→ Aim of the task: Leave every picture out, and retype all the remaining records exactly.

____ Material for this exercise

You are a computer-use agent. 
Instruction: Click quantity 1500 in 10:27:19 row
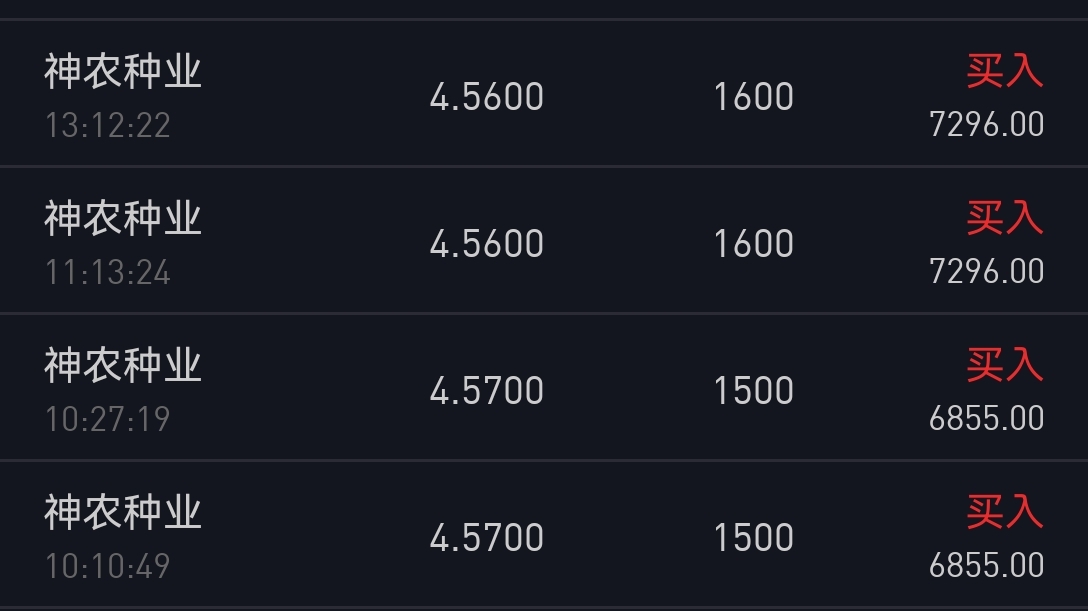[x=754, y=390]
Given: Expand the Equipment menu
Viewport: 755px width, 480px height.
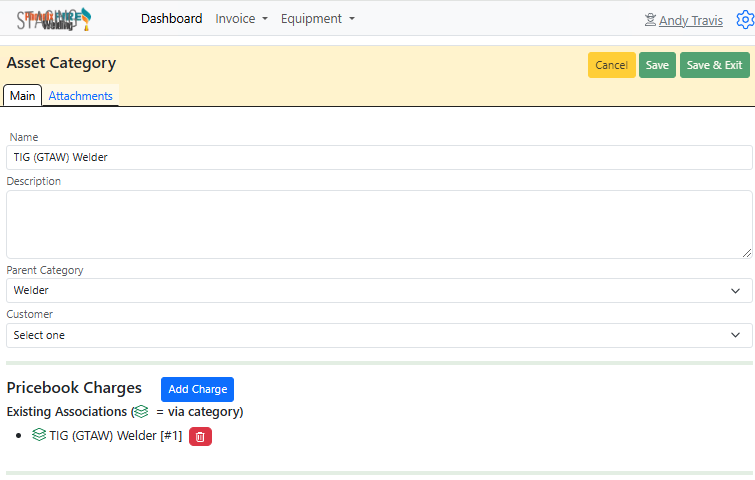Looking at the screenshot, I should [317, 19].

________

→ Answer to this problem:
You are a computer-use agent. 
Instruction: Click quantity 1500 in 10:27:19 row
[x=754, y=390]
Given: Expand the Equipment menu
Viewport: 755px width, 480px height.
Looking at the screenshot, I should [317, 19].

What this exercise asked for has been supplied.